As an academic, I am often cautious about stories criticizing scientific studies due to some esoteric or humorous subject matter. However, I must confess that I am perplexed by the scientific basis or value of a U.S. Health and Human Services (HHS) study to understand why lesbians are supposedly fat. The government has spent over $3.5 million thus far on the study, “Sexual Orientation and Obesity: A Test of a Gendered Biopsychosocial Model.” [Some reports however put the original grant at $1.5 million] The study seeks to determine why there is a disparity in the obesity rates between straight women and lesbian women and straight men and gay men.
This is a quote from the study:
“It is now well-established that women of minority sexual orientation are disproportionately affected by the obesity epidemic, with nearly three-quarters of adult lesbians overweight or obese, compared to half of heterosexual women. In stark contrast, among men, heterosexual males have nearly double the risk of obesity compared to gay males.”

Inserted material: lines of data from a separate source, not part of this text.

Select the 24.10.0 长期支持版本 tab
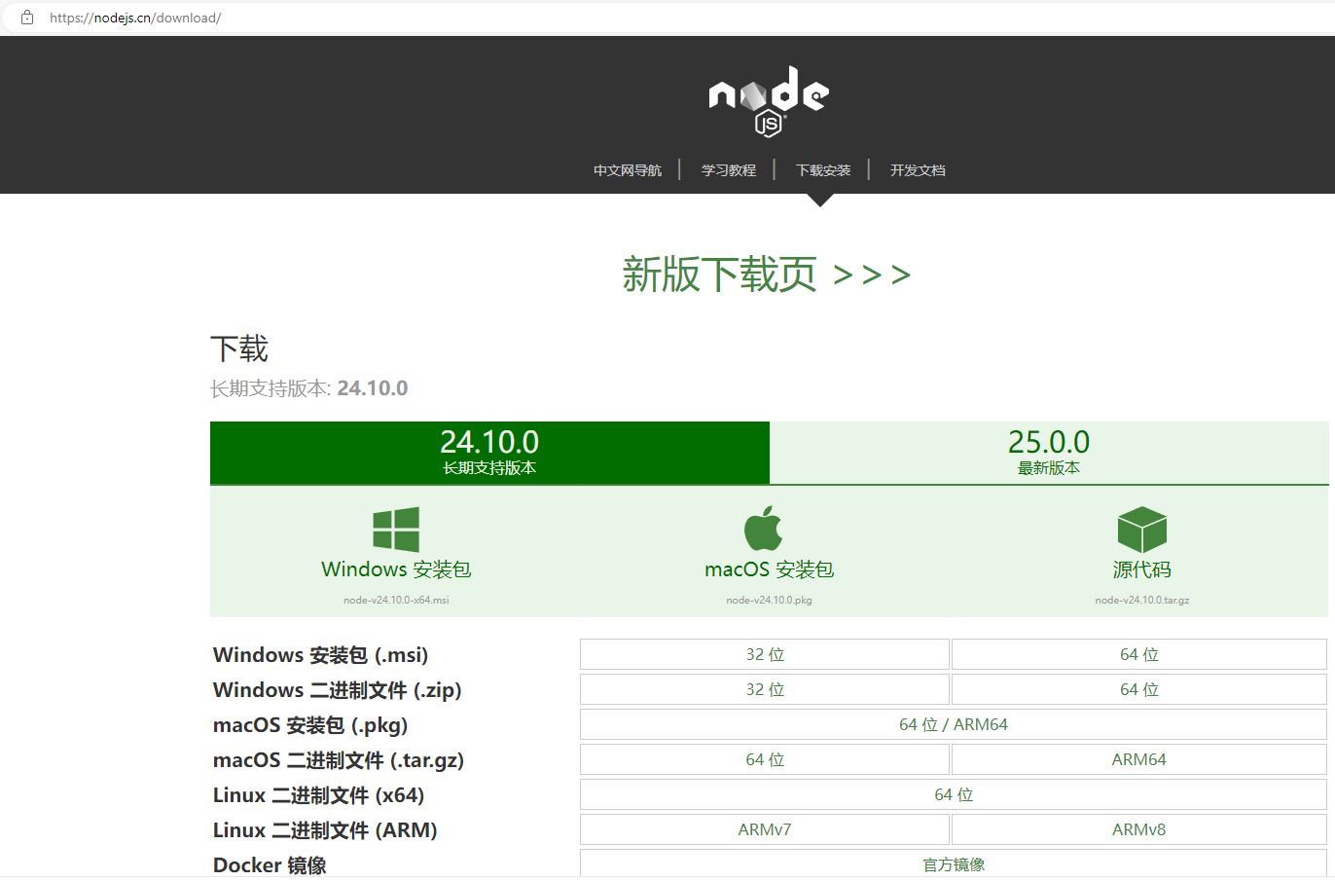Viewport: 1335px width, 881px height. pos(490,452)
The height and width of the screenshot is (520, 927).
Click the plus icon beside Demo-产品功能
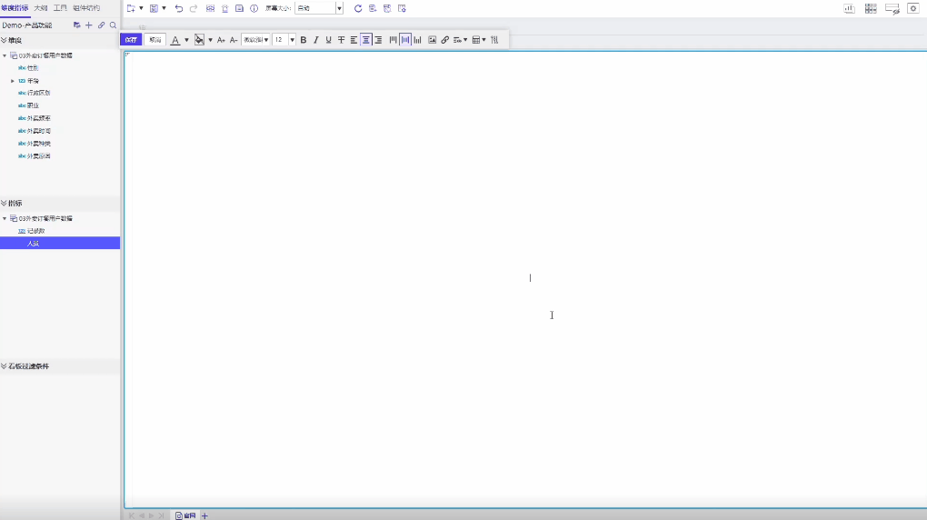(x=89, y=25)
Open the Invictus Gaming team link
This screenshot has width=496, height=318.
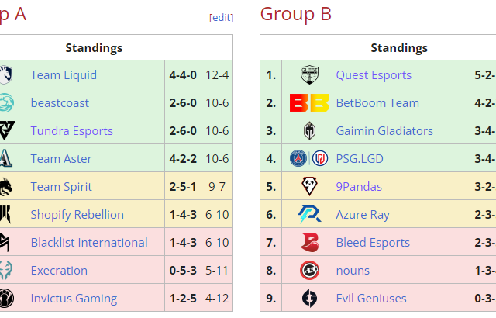[x=74, y=299]
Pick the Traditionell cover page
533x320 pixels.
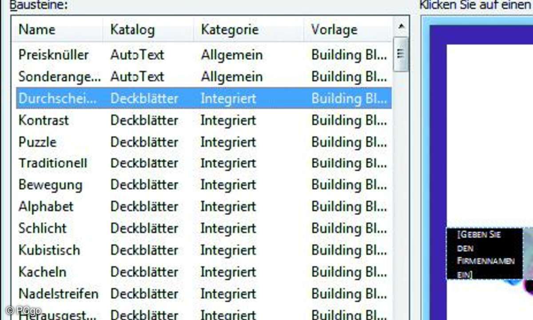(x=52, y=163)
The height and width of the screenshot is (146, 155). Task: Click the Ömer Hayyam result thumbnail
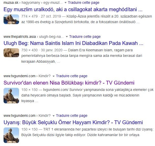pos(11,135)
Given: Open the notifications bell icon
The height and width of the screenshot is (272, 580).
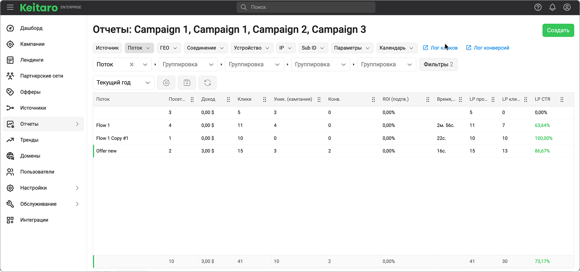Looking at the screenshot, I should click(552, 7).
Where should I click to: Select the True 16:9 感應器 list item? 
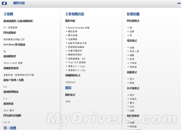[x=77, y=63]
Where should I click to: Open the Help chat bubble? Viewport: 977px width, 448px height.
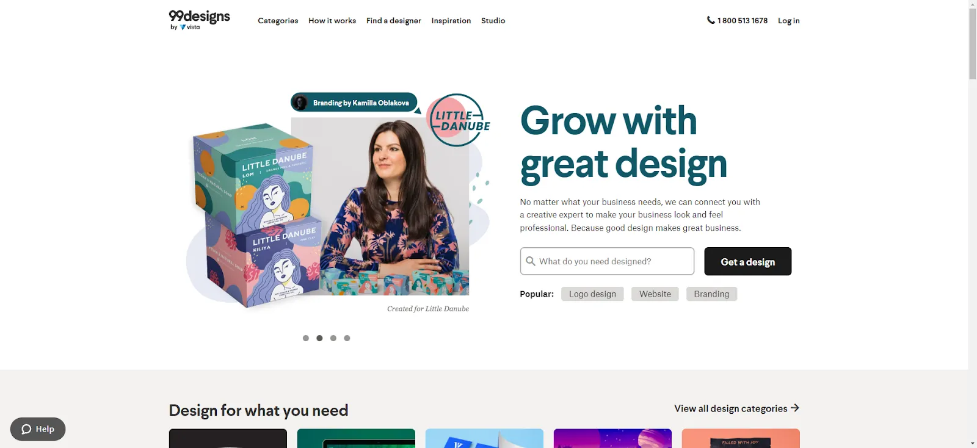[38, 429]
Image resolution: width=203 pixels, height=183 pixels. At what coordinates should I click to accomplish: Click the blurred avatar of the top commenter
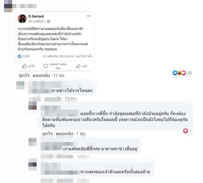pyautogui.click(x=8, y=6)
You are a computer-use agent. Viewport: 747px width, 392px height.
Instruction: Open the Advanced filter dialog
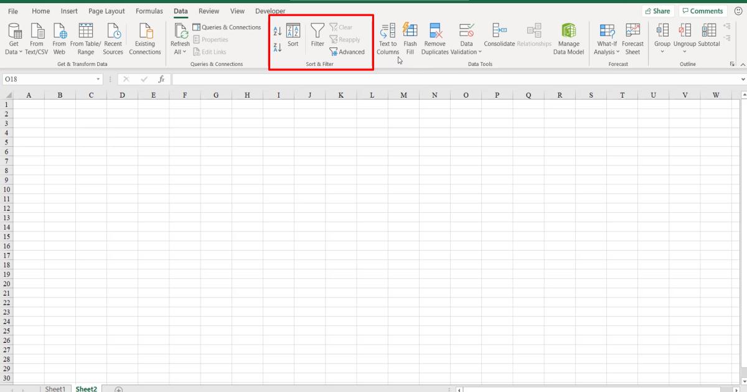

The study is based on the belief that the weight difference of lesbians produces “disparities . . . of high public-health significance.”
The grant was awarded to Brigham and Women’s Hospital in Boston to study the relationship between sexual orientation and obesity. The project is overseen by S. Bryn Austin.
I do not see how it is “well-established” that three-fourths of lesbians are overweight or obese. Where does that figure come from? I was surprised to read that such a figure exists, let alone that it is sufficiently reliable to justify a scientific study. While I am not questioning the authority researchers and their work, I am simply surprised as an academic because I would have viewed that figure as anecdotal at best.
The description linked below states that “there is almost no prospective, analytic epidemiologic research into the causes of these disparities.” However, that may be due to the fact that the causes are diffuse and a mix of social, personal, and economic conditions — assuming that the statistic is valid.